How to complete this task:
With the pictures left out, repeat every entry that follows exactly.
(Data provided)
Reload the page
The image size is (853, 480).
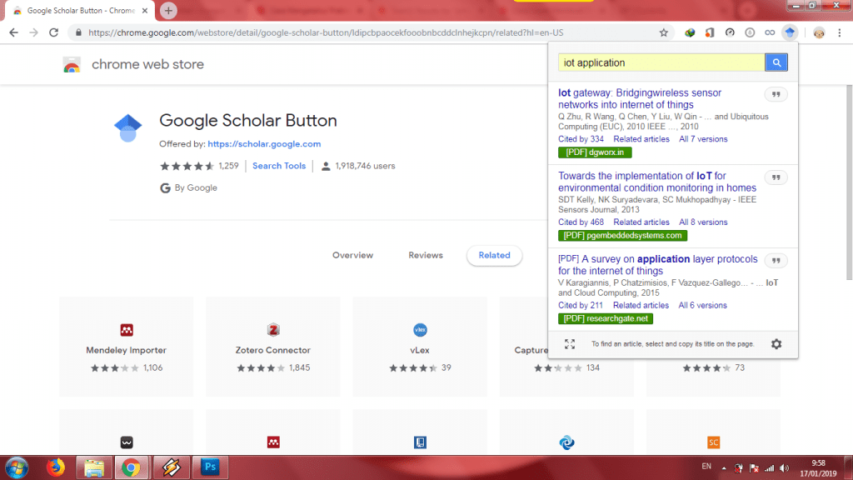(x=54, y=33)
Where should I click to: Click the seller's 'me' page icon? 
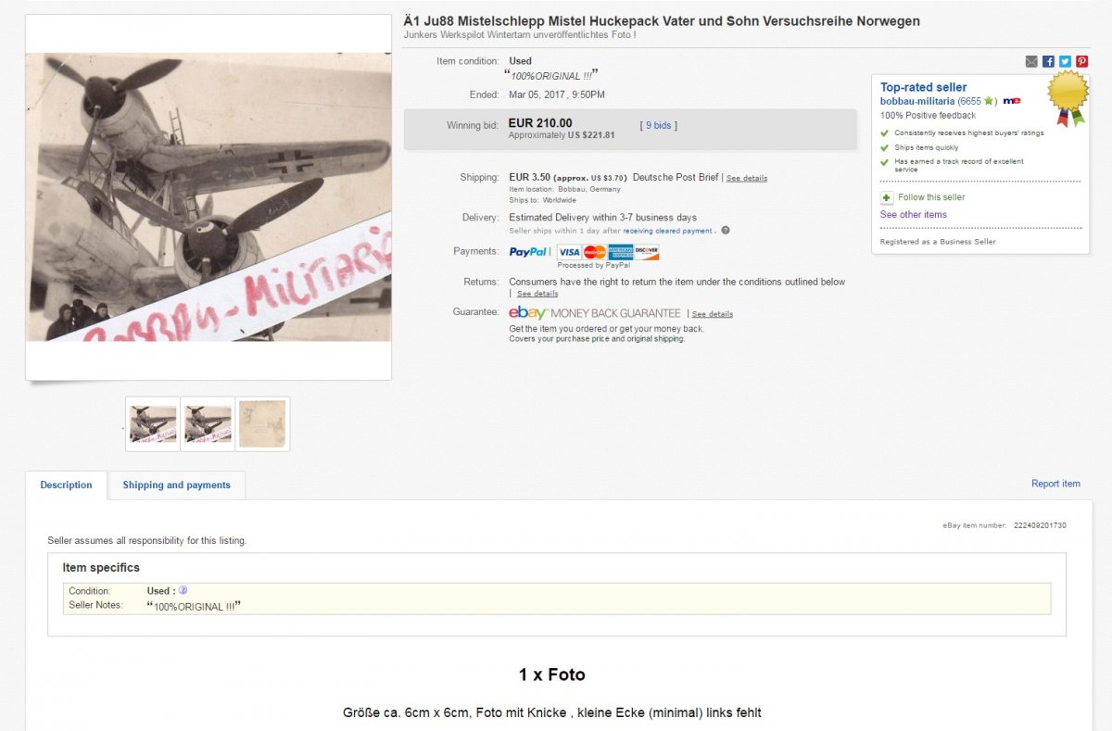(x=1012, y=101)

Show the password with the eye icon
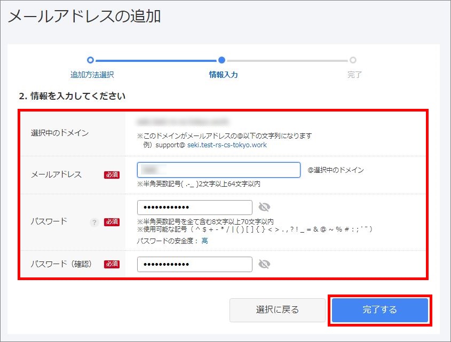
(End Data provided)
Answer space:
Reload the page
The image size is (853, 480).
(x=54, y=33)
Where should I click to: Click the seller's 'me' page icon? 
(x=1012, y=101)

Show the password with the eye icon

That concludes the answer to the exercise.